Patients with chronic PTSD (N=21), who participated in a larger RCT of repeated ketamine (NMDA receptor antagonist) infusions, compared to psychoactive placebo control midazolam, completed fMRI scans before and after repeated infusions to investigate neural circuitry changes associated with PTSD improvement. Participants were randomized to receive six intravenous infusions of ketamine (0.5 mg/kg) or midazolam (0.045 mg/kg), three times/week for two consecutive weeks. MRI scans included two emotion-processing tasks and a task-free scan. The CAPS-5 was administered before and after repeated infusions. Leave-one-out cross-validated elastic-net regression analyses were employed to evaluate potential associations between PTSD improvement and changes in a-priori imaging measures. ROIs in pre-registered analyses included dorsal and rostral ACC, vmPFC, anterior hippocampus, anterior insula, and amygdala. PTSD symptom improvement was associated with increased vmPFC-amygdala connectivity during emotional face-viewing (change score retained in the model with minimum predictive error in left-out participants; standardized β=2.90); this association was more pronounced with ketamine than midazolam (interaction β=0.86) and persisted after adjusting for depressive symptoms (β=0.69).

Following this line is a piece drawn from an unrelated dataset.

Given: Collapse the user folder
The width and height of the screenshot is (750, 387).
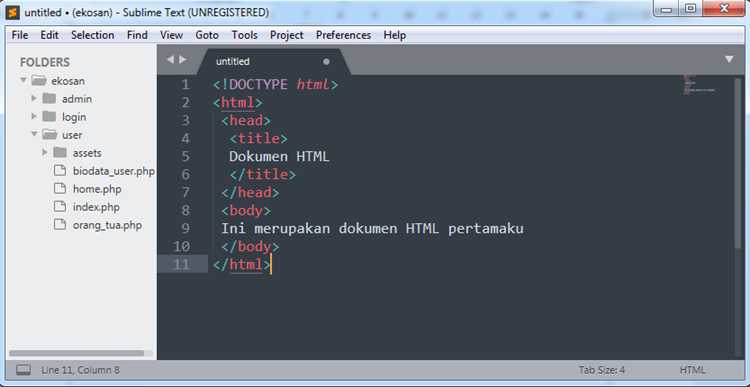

PTSD symptom improvement was associated with decreased dACC activation during emotional conflict regulation (Face-Stroop) and increased resting state vmPFC-anterior insula connectivity, only in participants treated with ketamine (βs=-2.82, 0.60). Exploratory dynamic causal modeling analysis revealed that PTSD improvement was associated with increased top-down inhibition of amygdala by vmPFC only following ketamine, but not midazolam infusions. Preliminary results from this study suggest that a course of repeated ketamine infusions might reduce PTSD symptom severity by normalizing hypofrontal control over amygdala in response to social signals of threat.